The gospel-infused “The Beautiful Ones” is an emotional centerpiece — Yarling delivers a deeply expressive vocal performance supported by harmonies that unfold with a natural sense of tension and release. The trio’s brush-textured groove adds intimacy, and Bejerano’s extended solo builds with narrative clarity, evolving into an inspired exchange with Hengstebeck’s melodic electric-bass solo.
“Life Can Be So Nice” captures the album’s spirit of joyful exploration. It begins with an almost Keith Jarrett-like piano introduction over Yarling’s vocalizations, creating a luminous atmosphere that amplifies the song’s lyrical optimism. The rhythm section plays with tight precision and drive, and the inclusion of layered strings broadens the texture. Bejerano’s solo burns with rhythmic fire, punctuated by Chiverton’s dynamic fills, and the piece concludes with a high-energy coda lifted by lead-synth lines.

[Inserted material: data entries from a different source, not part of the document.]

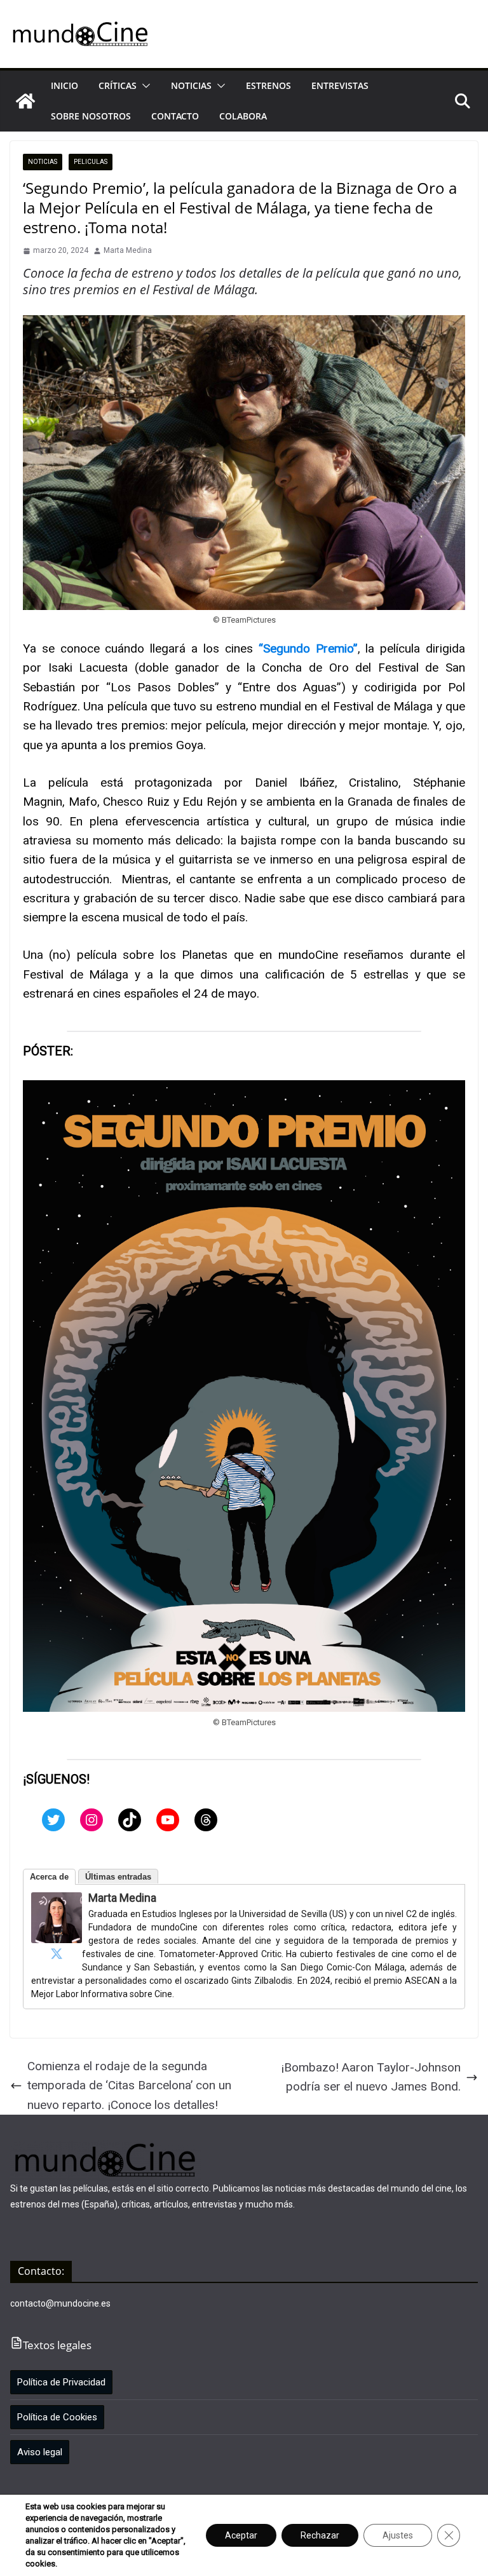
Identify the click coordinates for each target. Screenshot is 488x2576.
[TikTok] (129, 1819)
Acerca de (49, 1876)
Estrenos (268, 85)
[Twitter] (53, 1819)
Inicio (64, 85)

“Starfish and Coffee,” one of Prince’s most playful tunes, retains the charm of the original piano part while introducing a newly imagined bass line and a rich reharmonized chorus. The arrangement balances lightness and sophistication, with the strings once again adding warmth and momentum.


Interplay & Improvisation
Throughout the album, Bejerano’s trio functions as a single rhythmic organism. Hengstebeck’s electric bass lines often act as countermelodies, particularly in “When Doves Cry” and “Starfish and Coffee,” where Bejerano subverts Prince’s famously bass-less originals by foregrounding groove and low-end propulsion. Chiverton’s drumming navigates metric modulations and layered polyrhythms with precision and exuberance, while Yarling’s voice enriches the arrangements through expressive vocalises and delicate embellishments that intertwine with instrumental lines and hooks. Her interpretive choices give each piece a fresh contour, blurring the line between lead and accompaniment. The result feels less like a cover project and more like a collective act of re-composition.

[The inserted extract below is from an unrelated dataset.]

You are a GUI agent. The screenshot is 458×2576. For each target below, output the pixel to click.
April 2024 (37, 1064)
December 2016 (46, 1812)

Reharmonization & Emotional Arc
Bejerano’s harmonic imagination shines in “Under the Cherry Moon,” whose Bolero groove and lush chordal color give the song cinematic breadth. Yarling’s delivery carries a wistful, conversational quality, and her brief vocal scat before the final verse adds a spontaneous lift — a moment of free play that connects the track’s introspection to the album’s improvisational core.
The album also doesn’t miss “Purple Rain,” Prince’s most iconic song from the album and film of the same name. Here, it’s reimagined in a 6/4 rhythm, with carefully placed reharmonizations that steer the song away from the predictability of a standard cover, while preserving the emotional intensity and communal spirit of the original anthem.
“Tamborine,” which alternates between 7/4 and 4/4, morphs funk into Latin fusion, and the closing track, “Sometimes It Snows in April,” offers a striking emotional resolution — a near-faithful voice-and-piano rendering that erupts into a cathartic full-band coda, channeling the grief and transcendence embedded in the lyrics.


Final Impression
The Purple Project is not a tribute in the nostalgic sense, but a genuine act of creative dialogue with Prince’s artistry. Bejerano and his ensemble succeed in translating the restless invention and genre fluidity that defined Prince’s work into a contemporary jazz vocabulary rich with rhythmic sophistication and harmonic nuance. It’s a project that honors the source material by refusing to imitate it — a vivid testament to the enduring flexibility of Prince’s music and to Bejerano’s own imaginative voice as an arranger and improviser.